Politica

Il giudice anticrocifisso condannato a 7 mesi

Il Tribunale dell’Aquila: «È colpevole di omissione di atti d’ufficio, da sei mesi si rifiuta di tenere udienza»

Nino Materi

Il magistrato Luigi Tosti, almeno per ora, dovrà rassegnarsi a non esporre nella «sua» aula di giustizia la menorah ebraica. Nel frattempo è stato invece condannato a sette mesi di reclusione e un anno di interdizione dai pubblici uffici. La sentenza è stata emessa ieri dal Tribunale dell'Aquila che lo ha ritenuto colpevole del reato di omissione di atti di ufficio.

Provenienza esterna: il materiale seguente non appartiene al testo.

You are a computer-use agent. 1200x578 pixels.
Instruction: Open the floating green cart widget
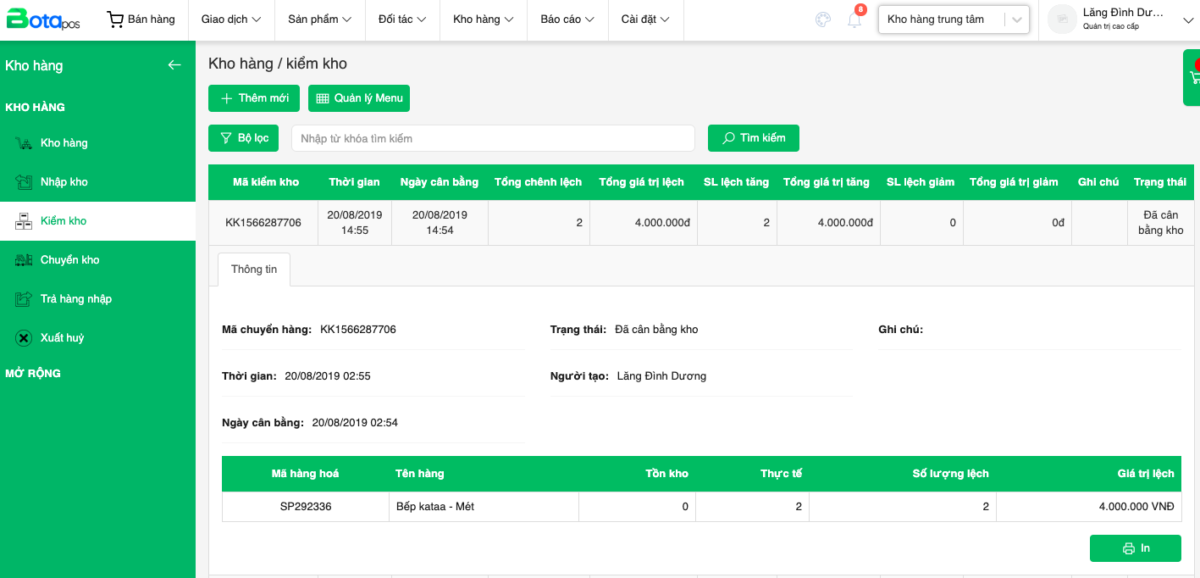click(1193, 77)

Tosti è finito sotto processo perché dal 9 maggio rifiuta di tenere udienza contestando l'affissione del crocifisso («In quanto simbolo religioso e monoconfessionale») nei palazzi di giustizia. La sentenza, letta dal presidente del collegio, Carlo Tatozzi, è più lieve della richiesta del Pm che aveva richiesto un anno di reclusione.
Una vicenda - quella del Gip di Camerino - dai contorni tragicomici: tragici perché da sei mesi nel tribunale marchigiano parte della regolare amministrazione giudiziaria è - di fatto - bloccata a causa dello «sciopero» di Tosti; comici perché il motivo della protesta è decisamente grottesco. «Non farò più udienza finché in aula non potrò esporre anche un simbolo della mia religione ebraica», ha sempre sostenuto Tosti per il quale, evidentemente, una pura ragione di principio è più importante di un servizio pubblico fondamentale per la vita democratica di un Paese.
Insomma, possibile che un magistrato decida di non amministrare più la giustizia per un contenzioso tra simboli religiosi? L’Italia ha scoperto che le cose stavano effettivamente così seguendo la trasmissione L’Antipatico su Canale 5: un’intervista capace di far comprendere ai telespettatori come nel giudice Tosti, in realtà, convivessero due anime diverse. Da una parte un uomo apparentemente preparato e dall’eloquio forbito; dall’altro un personaggio disarmante nel suo furore ideologico-confessionale. Ieri l’inevitabile epilogo, che comunque non chiuderà la questione. La conferma viene dalla pittoresca umanità giunta a L’Aquila per sostenere la causa di Tosti: dagli esponenti dell'associazione «No God» (che esponevano il cartello «Giustizia in nome del popolo italiano o nel segno della croce?») ai sostenitori dell’Unione degli atei e degli agnostici razionalisti; da Marco Pannella all’onorevole socialista Enrico Buemi. Fino alla ciliegina sulla torta: i raeliani, la setta che professa la discendenza del genere umano degli extraterrestri («Siamo qui per dire basta al misticismo che è la fonte dei mali del pianeta»).
Paradosso tra i paradossi: per non urtare la sensibilità del giudice-imputato, il presidente Tatozzi aveva fatto rimuovere il crocifisso dalla stanza del dibattimento. Una decisione che, invece di tranquillizzare Tosti, lo ha mandato fuori dai gangheri: «Non voglio privilegi, anzi mi batto perché vengano eliminati», ha urlato dal banco degli accusati, abbandonando l’aula subito dopo.
Per l’occasione il dottor Tosti aveva portato con sé la menorah ebraica che gli è stato possibile tirar fuori davanti alle telecamere, ma soltanto all’esterno del Tribunale.

Per il tragitto opposto i difensori del Gip di Camerino confidano ora nell’appello.